Continuing the series of writing exercises inspired by Susan Breen’s The Fiction Class, today we are moving on to plot.  For more information on the book and this series of posts, please check out the original book review here.

Plot: This is an exercise in learning how to write a climactic scene. A boat sinks during a storm, and only ten of its passengers make it onto the lifeboat. One by one the passengers are knocked off until, after a month at sea, only two survivors are left. There is not enough food for both of them, and one of them is going to have to get rid of the other. One of them is a teenage girl who is very strong for her age, but she is blind. The other is a musician from a successful boys’ band. He is twenty-six years old and smaller than the girl. Who will survive? Write the final scene.

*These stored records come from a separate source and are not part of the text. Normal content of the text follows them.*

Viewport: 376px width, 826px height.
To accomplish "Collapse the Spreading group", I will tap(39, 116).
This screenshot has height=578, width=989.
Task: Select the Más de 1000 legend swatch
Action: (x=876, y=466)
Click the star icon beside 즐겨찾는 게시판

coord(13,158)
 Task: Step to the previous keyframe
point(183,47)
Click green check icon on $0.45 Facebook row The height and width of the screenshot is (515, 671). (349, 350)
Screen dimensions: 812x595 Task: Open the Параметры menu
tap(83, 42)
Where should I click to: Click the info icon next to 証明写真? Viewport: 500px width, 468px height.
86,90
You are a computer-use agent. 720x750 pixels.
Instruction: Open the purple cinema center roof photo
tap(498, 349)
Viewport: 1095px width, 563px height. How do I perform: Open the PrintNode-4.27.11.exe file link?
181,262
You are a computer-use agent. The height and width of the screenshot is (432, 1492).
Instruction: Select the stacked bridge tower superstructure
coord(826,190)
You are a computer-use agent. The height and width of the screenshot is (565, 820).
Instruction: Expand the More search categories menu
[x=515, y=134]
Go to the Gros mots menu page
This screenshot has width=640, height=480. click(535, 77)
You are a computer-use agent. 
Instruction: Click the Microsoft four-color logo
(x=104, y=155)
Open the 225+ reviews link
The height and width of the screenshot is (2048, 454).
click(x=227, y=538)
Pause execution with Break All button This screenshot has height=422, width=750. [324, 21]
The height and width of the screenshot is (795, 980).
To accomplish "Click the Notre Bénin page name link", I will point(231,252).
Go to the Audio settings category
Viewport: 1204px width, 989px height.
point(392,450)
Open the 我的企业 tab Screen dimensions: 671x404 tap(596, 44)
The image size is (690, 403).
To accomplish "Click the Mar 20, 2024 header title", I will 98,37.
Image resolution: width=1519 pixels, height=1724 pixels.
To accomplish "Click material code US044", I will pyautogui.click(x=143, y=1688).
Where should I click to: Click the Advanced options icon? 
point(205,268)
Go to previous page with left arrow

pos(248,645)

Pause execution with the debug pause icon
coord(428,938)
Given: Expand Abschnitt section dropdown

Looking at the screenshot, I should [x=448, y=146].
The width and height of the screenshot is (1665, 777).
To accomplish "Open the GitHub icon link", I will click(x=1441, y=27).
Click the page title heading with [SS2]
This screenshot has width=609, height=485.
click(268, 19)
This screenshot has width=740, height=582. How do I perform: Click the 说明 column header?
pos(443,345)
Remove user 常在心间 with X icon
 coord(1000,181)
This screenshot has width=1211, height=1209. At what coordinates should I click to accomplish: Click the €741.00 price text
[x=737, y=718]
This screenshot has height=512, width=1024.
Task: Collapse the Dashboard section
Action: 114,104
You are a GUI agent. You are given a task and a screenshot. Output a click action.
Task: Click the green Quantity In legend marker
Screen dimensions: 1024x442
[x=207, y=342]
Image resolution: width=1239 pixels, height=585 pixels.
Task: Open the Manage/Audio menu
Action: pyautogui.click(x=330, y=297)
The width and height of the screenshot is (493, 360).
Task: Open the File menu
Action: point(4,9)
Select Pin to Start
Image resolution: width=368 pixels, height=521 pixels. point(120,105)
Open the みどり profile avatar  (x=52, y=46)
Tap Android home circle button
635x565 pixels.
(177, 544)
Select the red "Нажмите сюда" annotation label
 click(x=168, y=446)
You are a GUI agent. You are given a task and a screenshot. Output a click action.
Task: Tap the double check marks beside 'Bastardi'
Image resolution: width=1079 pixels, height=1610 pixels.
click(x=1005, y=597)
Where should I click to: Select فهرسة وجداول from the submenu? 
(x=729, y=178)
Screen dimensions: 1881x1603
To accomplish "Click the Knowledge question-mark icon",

“It’s dark.  Why is it always so dark?”  Ryan whined.  For the twenty-ninth day straight.

“God,” Sandra thought, “what a prima donna.  I’m blind.  You don’t hear me complain because it’s always dark.”

Ryan was right.  It was dark.  Dark and cold and rainy and dreary.  Sandra was also right.  Ryan was a prima donna.  A spoiled, petty, princess of a “boy” (if anyone can still legitimately be called a boy at twenty-six).  They were both right.  For the twenty-ninth day straight.

Sandra couldn’t believe it had come to this – that she was spending what were probably her last days on earth stranded on a stupid little lifeboat, lost at sea, alone with this ridiculous specimen of a human being.  All she had wanted was to go on a boat cruise, to feel the wind in her face and smell the salt air, to be reminded for one day of all she had lost.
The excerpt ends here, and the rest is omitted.